> DATA PROVIDED:
........
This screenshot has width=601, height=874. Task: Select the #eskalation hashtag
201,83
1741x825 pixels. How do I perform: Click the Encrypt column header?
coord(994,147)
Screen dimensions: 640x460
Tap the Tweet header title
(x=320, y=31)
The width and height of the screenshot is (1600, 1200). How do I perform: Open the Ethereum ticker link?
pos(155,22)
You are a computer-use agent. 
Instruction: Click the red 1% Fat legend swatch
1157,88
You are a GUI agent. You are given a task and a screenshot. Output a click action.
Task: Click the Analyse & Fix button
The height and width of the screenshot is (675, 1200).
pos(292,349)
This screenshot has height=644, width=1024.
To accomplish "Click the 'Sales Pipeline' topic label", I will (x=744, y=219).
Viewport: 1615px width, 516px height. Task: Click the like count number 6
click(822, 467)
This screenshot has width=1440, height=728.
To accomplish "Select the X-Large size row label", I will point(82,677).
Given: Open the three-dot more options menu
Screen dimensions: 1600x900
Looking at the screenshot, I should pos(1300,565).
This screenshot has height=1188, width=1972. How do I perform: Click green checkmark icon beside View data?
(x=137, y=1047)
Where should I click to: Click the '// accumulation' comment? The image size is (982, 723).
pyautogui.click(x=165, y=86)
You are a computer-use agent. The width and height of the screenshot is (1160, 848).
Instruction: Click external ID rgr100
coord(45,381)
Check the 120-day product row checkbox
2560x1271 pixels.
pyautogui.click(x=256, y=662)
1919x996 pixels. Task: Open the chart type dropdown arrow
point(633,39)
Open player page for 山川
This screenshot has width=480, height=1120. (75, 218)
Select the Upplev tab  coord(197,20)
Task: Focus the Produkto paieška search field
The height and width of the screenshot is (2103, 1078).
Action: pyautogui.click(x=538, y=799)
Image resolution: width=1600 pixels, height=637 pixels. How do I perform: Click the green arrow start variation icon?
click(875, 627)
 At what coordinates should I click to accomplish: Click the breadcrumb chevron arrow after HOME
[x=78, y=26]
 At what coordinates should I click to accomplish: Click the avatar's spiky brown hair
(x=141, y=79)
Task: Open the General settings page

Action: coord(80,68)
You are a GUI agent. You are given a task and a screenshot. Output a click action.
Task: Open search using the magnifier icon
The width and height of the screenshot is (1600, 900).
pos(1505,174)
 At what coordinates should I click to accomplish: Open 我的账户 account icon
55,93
........
> DIRECTIONS: Output every line of the entries above as a Markdown table with the columns "Row" and "Line", numbering the rows in order and leaving out blank lines.

> EXERCISE RESPONSE:
| Row | Line |
|---|---|
| 1 | This screenshot has width=601, height=874. Task: Select the #eskalation hashtag |
| 2 | 201,83 |
| 3 | 1741x825 pixels. How do I perform: Click the Encrypt column header? |
| 4 | coord(994,147) |
| 5 | Screen dimensions: 640x460 |
| 6 | Tap the Tweet header title |
| 7 | (x=320, y=31) |
| 8 | The width and height of the screenshot is (1600, 1200). How do I perform: Open the Ethereum ticker link? |
| 9 | pos(155,22) |
| 10 | You are a computer-use agent.  |
| 11 | Instruction: Click the red 1% Fat legend swatch |
| 12 | 1157,88 |
| 13 | You are a GUI agent. You are given a task and a screenshot. Output a click action. |
| 14 | Task: Click the Analyse & Fix button |
| 15 | The height and width of the screenshot is (675, 1200). |
| 16 | pos(292,349) |
| 17 | This screenshot has height=644, width=1024. |
| 18 | To accomplish "Click the 'Sales Pipeline' topic label", I will (x=744, y=219). |
| 19 | Viewport: 1615px width, 516px height. Task: Click the like count number 6 |
| 20 | click(822, 467) |
| 21 | This screenshot has width=1440, height=728. |
| 22 | To accomplish "Select the X-Large size row label", I will point(82,677). |
| 23 | Given: Open the three-dot more options menu |
| 24 | Screen dimensions: 1600x900 |
| 25 | Looking at the screenshot, I should pos(1300,565). |
| 26 | This screenshot has height=1188, width=1972. How do I perform: Click green checkmark icon beside View data? |
| 27 | (x=137, y=1047) |
| 28 | Where should I click to: Click the '// accumulation' comment? The image size is (982, 723). |
| 29 | pyautogui.click(x=165, y=86) |
| 30 | You are a computer-use agent. The width and height of the screenshot is (1160, 848). |
| 31 | Instruction: Click external ID rgr100 |
| 32 | coord(45,381) |
| 33 | Check the 120-day product row checkbox |
| 34 | 2560x1271 pixels. |
| 35 | pyautogui.click(x=256, y=662) |
| 36 | 1919x996 pixels. Task: Open the chart type dropdown arrow |
| 37 | point(633,39) |
| 38 | Open player page for 山川 |
| 39 | This screenshot has width=480, height=1120. (75, 218) |
| 40 | Select the Upplev tab  coord(197,20) |
| 41 | Task: Focus the Produkto paieška search field |
| 42 | The height and width of the screenshot is (2103, 1078). |
| 43 | Action: pyautogui.click(x=538, y=799) |
| 44 | Image resolution: width=1600 pixels, height=637 pixels. How do I perform: Click the green arrow start variation icon? |
| 45 | click(875, 627) |
| 46 |  At what coordinates should I click to accomplish: Click the breadcrumb chevron arrow after HOME |
| 47 | [x=78, y=26] |
| 48 |  At what coordinates should I click to accomplish: Click the avatar's spiky brown hair |
| 49 | (x=141, y=79) |
| 50 | Task: Open the General settings page |
| 51 | Action: coord(80,68) |
| 52 | You are a GUI agent. You are given a task and a screenshot. Output a click action. |
| 53 | Task: Open search using the magnifier icon |
| 54 | The width and height of the screenshot is (1600, 900). |
| 55 | pos(1505,174) |
| 56 |  At what coordinates should I click to accomplish: Open 我的账户 account icon |
| 57 | 55,93 |